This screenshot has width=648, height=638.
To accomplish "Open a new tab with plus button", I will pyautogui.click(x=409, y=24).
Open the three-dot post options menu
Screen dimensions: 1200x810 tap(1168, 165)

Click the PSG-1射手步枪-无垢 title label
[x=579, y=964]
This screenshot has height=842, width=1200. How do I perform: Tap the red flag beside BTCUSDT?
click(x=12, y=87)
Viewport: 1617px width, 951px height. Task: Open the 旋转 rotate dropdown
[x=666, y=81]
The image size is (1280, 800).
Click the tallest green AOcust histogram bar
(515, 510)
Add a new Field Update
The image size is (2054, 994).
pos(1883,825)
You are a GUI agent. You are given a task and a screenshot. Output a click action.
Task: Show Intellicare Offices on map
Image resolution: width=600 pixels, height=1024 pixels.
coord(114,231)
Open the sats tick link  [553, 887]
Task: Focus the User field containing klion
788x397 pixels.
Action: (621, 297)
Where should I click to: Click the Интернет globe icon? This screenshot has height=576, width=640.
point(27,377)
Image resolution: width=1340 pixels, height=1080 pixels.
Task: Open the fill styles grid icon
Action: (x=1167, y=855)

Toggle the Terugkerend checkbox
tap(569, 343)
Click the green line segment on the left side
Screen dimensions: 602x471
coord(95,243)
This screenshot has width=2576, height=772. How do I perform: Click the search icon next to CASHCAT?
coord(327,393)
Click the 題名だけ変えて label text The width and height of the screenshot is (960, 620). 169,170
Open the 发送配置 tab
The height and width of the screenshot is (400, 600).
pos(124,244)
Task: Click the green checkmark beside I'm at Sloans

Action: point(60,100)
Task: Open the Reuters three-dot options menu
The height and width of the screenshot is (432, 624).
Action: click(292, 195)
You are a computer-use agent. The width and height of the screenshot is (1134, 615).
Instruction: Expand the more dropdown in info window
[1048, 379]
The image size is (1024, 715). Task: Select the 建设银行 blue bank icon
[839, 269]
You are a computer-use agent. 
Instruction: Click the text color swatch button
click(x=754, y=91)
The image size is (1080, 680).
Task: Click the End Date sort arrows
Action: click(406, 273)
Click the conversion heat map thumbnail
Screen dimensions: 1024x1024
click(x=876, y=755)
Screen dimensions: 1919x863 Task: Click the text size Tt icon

> **TASK TO COMPLETE**
With the first line being the one containing "Click the tallest green AOcust histogram bar" and the last line the one containing "Task: Show Intellicare Offices on map", transcribe exactly the lines above that fall in that range.

> **SOLUTION TO THIS EXERCISE**
Click the tallest green AOcust histogram bar
(515, 510)
Add a new Field Update
The image size is (2054, 994).
pos(1883,825)
You are a GUI agent. You are given a task and a screenshot. Output a click action.
Task: Show Intellicare Offices on map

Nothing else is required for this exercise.